A **thin sandbox: no dockerd, no mounted socket, no GPU.** It joins
the stack's shared, user-defined ``autorag-net`` network (declared
``external`` in ``docker-compose.yml``; created idempotently by both
``./scripts/stack.sh`` and the devcontainer ``initializeCommand``,
so either side may come up first) and reaches services by name:

* ``AUTORAG_OLLAMA_BASE_URL=http://ollama:11434``
* ``AUTORAG_BROKER_URL=amqp://rabbitmq:5672``
* a **client-only** docker CLI with
  ``DOCKER_HOST=tcp://docker-socket-proxy:2375``.
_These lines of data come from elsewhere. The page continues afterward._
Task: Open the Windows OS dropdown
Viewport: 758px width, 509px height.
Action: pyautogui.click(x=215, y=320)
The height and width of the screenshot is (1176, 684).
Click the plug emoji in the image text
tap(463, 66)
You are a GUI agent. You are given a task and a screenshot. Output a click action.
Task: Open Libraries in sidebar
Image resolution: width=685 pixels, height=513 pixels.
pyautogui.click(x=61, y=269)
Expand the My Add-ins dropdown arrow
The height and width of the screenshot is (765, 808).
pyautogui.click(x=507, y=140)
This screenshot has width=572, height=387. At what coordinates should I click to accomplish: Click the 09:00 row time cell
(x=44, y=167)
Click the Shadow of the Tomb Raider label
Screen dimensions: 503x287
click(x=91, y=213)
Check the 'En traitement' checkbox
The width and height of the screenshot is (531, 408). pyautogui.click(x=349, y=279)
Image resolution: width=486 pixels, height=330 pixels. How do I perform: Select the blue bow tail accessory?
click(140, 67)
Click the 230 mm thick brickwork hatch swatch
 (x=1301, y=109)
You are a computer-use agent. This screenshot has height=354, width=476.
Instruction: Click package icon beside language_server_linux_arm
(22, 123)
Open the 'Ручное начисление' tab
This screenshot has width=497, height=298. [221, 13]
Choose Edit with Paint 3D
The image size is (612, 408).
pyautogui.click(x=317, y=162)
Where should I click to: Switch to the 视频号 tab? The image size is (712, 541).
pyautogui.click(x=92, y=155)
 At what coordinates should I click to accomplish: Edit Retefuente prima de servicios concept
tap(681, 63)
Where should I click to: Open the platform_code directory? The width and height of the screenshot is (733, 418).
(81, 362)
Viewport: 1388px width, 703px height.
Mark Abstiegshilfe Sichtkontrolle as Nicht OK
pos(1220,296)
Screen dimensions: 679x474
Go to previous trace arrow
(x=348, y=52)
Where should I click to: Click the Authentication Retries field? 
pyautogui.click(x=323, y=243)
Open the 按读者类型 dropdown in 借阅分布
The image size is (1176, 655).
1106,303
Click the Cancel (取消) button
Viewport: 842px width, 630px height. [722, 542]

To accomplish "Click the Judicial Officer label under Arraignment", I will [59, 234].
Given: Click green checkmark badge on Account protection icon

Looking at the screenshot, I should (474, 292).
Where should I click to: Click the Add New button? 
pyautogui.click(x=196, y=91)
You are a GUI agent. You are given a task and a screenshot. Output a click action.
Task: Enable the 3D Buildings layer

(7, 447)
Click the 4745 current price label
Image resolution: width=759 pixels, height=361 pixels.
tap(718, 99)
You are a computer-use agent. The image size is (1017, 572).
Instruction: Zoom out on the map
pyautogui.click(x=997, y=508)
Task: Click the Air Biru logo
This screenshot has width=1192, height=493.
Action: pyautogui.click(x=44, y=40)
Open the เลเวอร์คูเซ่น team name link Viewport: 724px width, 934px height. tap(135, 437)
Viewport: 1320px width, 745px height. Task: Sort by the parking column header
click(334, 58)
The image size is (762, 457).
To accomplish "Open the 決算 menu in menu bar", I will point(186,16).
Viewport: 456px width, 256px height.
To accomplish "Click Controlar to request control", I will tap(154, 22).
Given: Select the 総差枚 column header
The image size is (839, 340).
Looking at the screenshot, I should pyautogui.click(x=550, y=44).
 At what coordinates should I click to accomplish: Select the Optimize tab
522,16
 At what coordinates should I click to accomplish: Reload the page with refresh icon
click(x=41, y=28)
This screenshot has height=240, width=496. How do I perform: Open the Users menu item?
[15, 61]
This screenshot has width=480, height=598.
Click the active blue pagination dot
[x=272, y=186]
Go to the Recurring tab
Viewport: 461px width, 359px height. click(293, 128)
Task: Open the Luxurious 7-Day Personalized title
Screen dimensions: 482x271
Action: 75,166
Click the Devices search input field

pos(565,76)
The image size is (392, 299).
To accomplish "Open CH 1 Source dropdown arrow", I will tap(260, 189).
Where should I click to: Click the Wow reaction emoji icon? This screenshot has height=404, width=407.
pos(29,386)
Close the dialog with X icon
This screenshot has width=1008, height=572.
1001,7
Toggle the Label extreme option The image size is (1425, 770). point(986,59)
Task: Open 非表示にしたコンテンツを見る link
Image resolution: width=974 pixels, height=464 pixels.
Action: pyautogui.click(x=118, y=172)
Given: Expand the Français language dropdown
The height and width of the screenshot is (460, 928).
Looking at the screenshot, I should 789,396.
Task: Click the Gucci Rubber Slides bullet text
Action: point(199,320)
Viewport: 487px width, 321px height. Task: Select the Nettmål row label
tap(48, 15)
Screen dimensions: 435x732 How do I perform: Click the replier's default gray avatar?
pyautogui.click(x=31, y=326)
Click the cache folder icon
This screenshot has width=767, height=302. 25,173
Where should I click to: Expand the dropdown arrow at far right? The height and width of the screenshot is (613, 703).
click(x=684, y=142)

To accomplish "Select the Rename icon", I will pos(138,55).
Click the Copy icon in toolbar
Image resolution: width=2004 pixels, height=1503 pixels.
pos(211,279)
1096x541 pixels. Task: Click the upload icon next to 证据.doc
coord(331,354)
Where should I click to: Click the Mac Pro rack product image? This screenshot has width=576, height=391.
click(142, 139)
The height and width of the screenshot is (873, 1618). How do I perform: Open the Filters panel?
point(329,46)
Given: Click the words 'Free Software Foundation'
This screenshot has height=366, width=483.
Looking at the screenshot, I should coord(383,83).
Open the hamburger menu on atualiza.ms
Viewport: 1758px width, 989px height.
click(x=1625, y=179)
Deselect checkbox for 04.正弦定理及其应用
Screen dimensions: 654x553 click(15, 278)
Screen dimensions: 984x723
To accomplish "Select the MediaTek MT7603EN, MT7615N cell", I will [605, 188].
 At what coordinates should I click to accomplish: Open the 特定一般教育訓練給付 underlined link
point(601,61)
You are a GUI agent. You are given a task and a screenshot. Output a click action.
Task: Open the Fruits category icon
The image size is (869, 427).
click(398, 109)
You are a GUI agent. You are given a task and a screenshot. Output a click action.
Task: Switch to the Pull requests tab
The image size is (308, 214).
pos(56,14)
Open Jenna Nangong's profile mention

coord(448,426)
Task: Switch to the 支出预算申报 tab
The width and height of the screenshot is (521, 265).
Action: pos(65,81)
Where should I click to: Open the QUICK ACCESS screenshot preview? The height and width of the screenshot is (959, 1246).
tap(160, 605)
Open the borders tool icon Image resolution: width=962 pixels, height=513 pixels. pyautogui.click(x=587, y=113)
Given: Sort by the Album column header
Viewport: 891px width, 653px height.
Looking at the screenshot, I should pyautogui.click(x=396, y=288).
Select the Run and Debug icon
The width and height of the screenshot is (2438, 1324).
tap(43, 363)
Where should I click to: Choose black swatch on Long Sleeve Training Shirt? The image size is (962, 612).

The per-edit loop is plain
``docker compose -p autorag restart <svc>`` (logs / ps likewise) —
the proxy enforces the same ps / logs / restart-only surface for
everyone; there is no token, no ``autorag-ctl``, no ``ctl.py``.
``.devcontainer/check-stack.sh`` (postStartCommand) only *probes* via
``docker compose ps`` and always exits 0.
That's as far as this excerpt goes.